The persistent shop owner pushing particular brands is missing. At this point in time the printed package is of prime importance. Innovative packaging tempts the shopper to reach for the product. The highly fragmented Indian packaging industry is spread evenly across the length and breadth of India. The total industry size is estimated at US$19 billion against the global market of US$500 million. The per capita usage of packaging in India is small at US$15 per person as compared to a global average of US$100. This indicates the potential for growth in this market. According to Indian Institute of Packaging, the packaging industry in India is growing at a rate in excess of 15 per cent per annum. However some industry experts express that the growth is much higher at 20-22 per cent.
Food and beverage account for 85 per cent of packaging materials consumed in India, Pharmaceuticals 10 per cent and balance five percent is other industries. Close to half of all the packaging materials used is converted into the printed packages, flexible packaging accounts for 22 percent, printed cartons 17 percent, Labels three percent and others about eight percent. The rest of the 50 per cent of materials are accounted for by rigid packaging, metal, glass, caps/closures and others.
Printed cartons and labels have been largely printed and converted by offset printers employing various die-cutting, converting and decorating operations offline. The offset printing industry is well established in the country and has spread all over. This segment attracts continuous investment, expansion and up gradation. Self-adhesive labels remain the forte and specialization of the narrow web label printers, who continue to grow, expand and technically upgrade steadily.
In this segment the technology changed from letterpress printing process to flexographic printing and further on to combination printing using various printing and converting processes online with their narrow web presses. These include flexo, offset, screen, hot foiling, cold foiling, etc.
Flexible packaging and shrink sleeves are other segments of package printing that have attained a big market size owing to a steady 17 per cent growth rate in recent years. The industry in these segments has been employing only the rotogravure printing process in their manufacturing program. The rotogravure printing industry is well established and growing in India. It is the preferred technology for converting on wide web presses, providing economies of scale with high production speeds.
Of late, due to the need for shorter runs, faster deliveries and multi-process converting, the narrow web press suppliers are going wider to mid web presses with advanced multi- process capabilities and offering these machines to printers. These are high end presses that empower the printer to print and convert labels, folding cartons, shrink sleeves and flexible packing inline on the same press. It is just a matter of time when we shall see a paradigm shift in this direction.

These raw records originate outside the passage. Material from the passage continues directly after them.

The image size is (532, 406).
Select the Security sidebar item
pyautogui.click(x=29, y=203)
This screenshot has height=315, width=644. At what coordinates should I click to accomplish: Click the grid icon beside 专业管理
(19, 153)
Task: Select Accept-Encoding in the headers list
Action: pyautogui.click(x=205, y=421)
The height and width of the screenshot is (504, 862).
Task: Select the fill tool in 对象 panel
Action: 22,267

As for the materials, with growth in the food and beverage industry, the demand for specialized films and film laminates has escalated. Due to recent environmental concerns the Indian authorities have restricted the use of plastics in certain large volume food packaging. The directive to use biodegradable substrates has initiated a need to develop paper based substrates that will fill the void that this restriction has created.
While the market for special films will continue to grow, social responsibility commitment towards a safer environment will lead the packaging industry to look for new and safer arenas. Waste management and recycling are also issues that need the converter’s attention.
Producing a great package may bring in a lot of success but the effort to reduce the impact of packaging waste on earth, will bring satisfaction.